En dépit de la grégarisation des consciences produite par le sentiment d’appartenir à une même famille virtuelle, il se met en place des mécanismes d’individuation4 nouveaux et paradoxaux, notamment la construction de soi par les autres. L’incroyable besoin de vouloir devenir célèbre qui saisit les jeunes gens serait aujourd’hui à interroger en ce sens. Il se mesure par exemple à la façon dont nombre d’adolescents courent derrière une apparition télévisuelle à Star Academy qui leur permettrait enfin de croire qu’ils valent quelque chose puisqu’ils ont été choisis pour que d’autres les voient à l’écran. Ce besoin s’accorde au fond à un fantastique souci de conformité puisque je ne peux devenir célèbre et rallier les suffrages qu’en présentant aux autres le maximum de traits d’identification avec eux. En ce sens, les jeunes stars d’aujourd’hui sont celles qui ressemblent le plus à ce que veut la « famille », c’est-à-dire la foule. Aujourd’hui, c’en est fini de ce principe d’individualisation qui me faisait être par moi-même ce que d’autres ne pouvaient être et qui impliquait une ascèse, une formation, des stratégies et des apprentissages. Désormais, je suis célèbre lorsque je réponds au plus proche et au plus vite de ce que les autres veulent de moi. Je peux alors échapper à la déprime en étant passé de l’autre côté de la « famille », du côté des regardés.
Cette réflexion ne constitue bien sûr qu’un premier repérage. Il y aurait à conduire plus loin l’investigation en suivant l’idée qu’il y a probablement autant d’aliénation à découvrir dans les nouvelles familles virtuelles d’aujourd’hui que dans les familles œdipiennes d’autrefois. Celles-ci furent découvertes comme le foyer privilégié de formations des différentes formes de névrose, celles-là devraient être considérées comme porteuses de nouvelles formes de subjectivation incertaine ayant de sérieuses conséquences pour le lien social.
1. Sonia Livingstone et Moira Bovill (éd.), « Children and young people in a changing media environment », Recherche Comparative Européenne, Londres, 2001.

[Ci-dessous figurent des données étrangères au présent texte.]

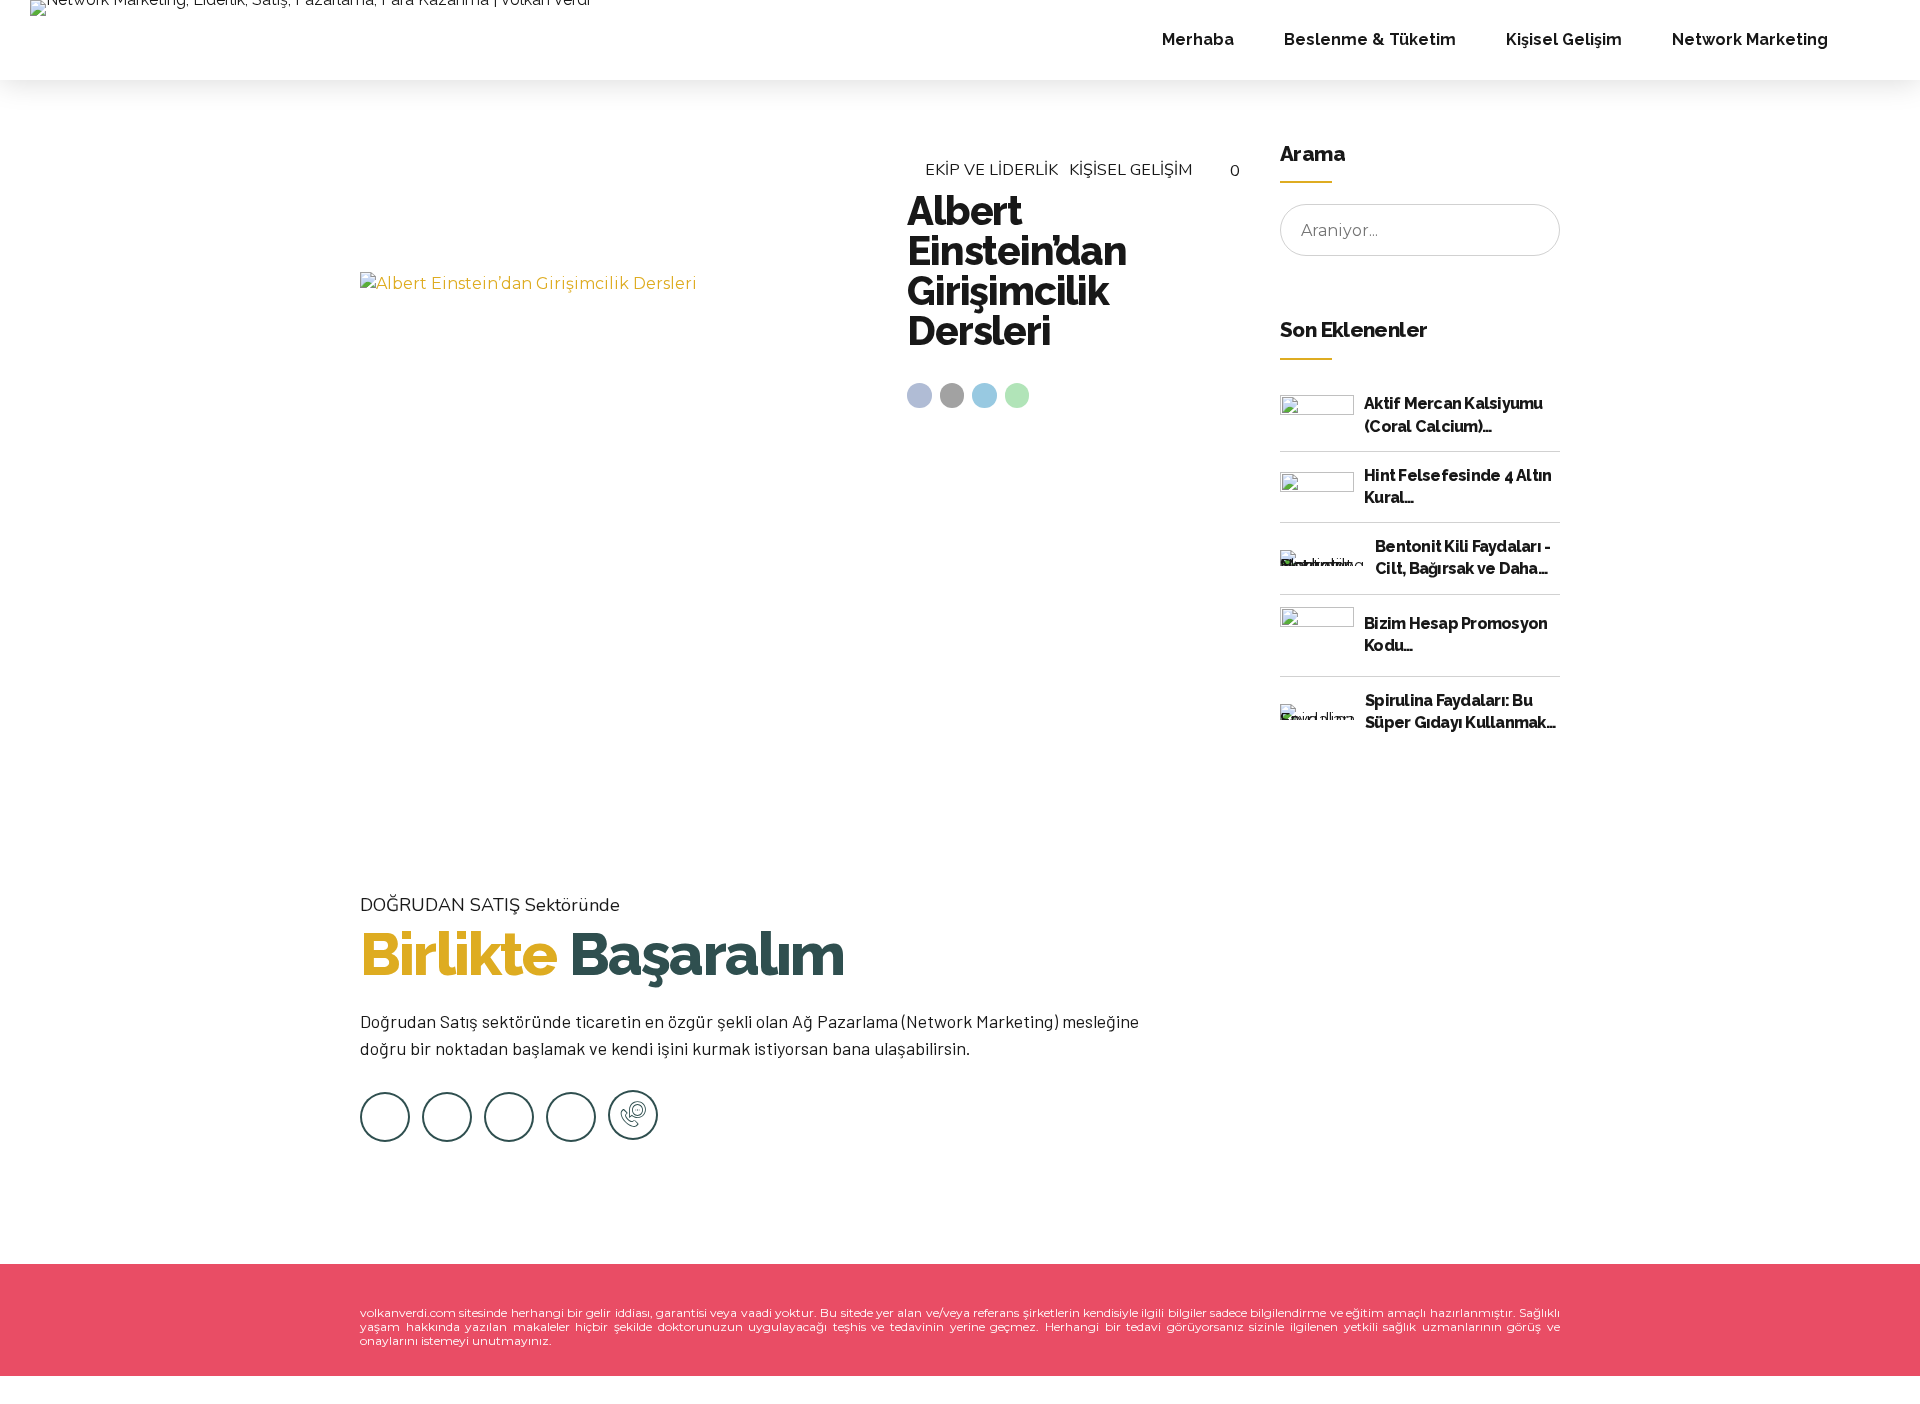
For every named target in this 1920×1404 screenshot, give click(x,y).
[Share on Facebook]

2. Jo Groebel, « The UNESCO Global Study on Media Violence » in Children and Media Violence, UNESCO, Stockholm, 1998.
3. Cf. Laurent Fonnet, La programmation d’une chaîne de télévision, Éditions Dixit/DESS Communication audiovisuelle, Université Paris I, Paris, 2003.
4. À distinguer de l’individualisation. Je définis l’individuation comme ce qui permet de se compter pour un dans « le troupeau ». Alors que l’individualisation implique la sortie du « troupeau » et l’avènement d’un sujet autonome.
Référence : Dufour, Dany-Robert, «Télévision : une nouvelle famille », Relations, novembre 2008 (728), p. 23-26.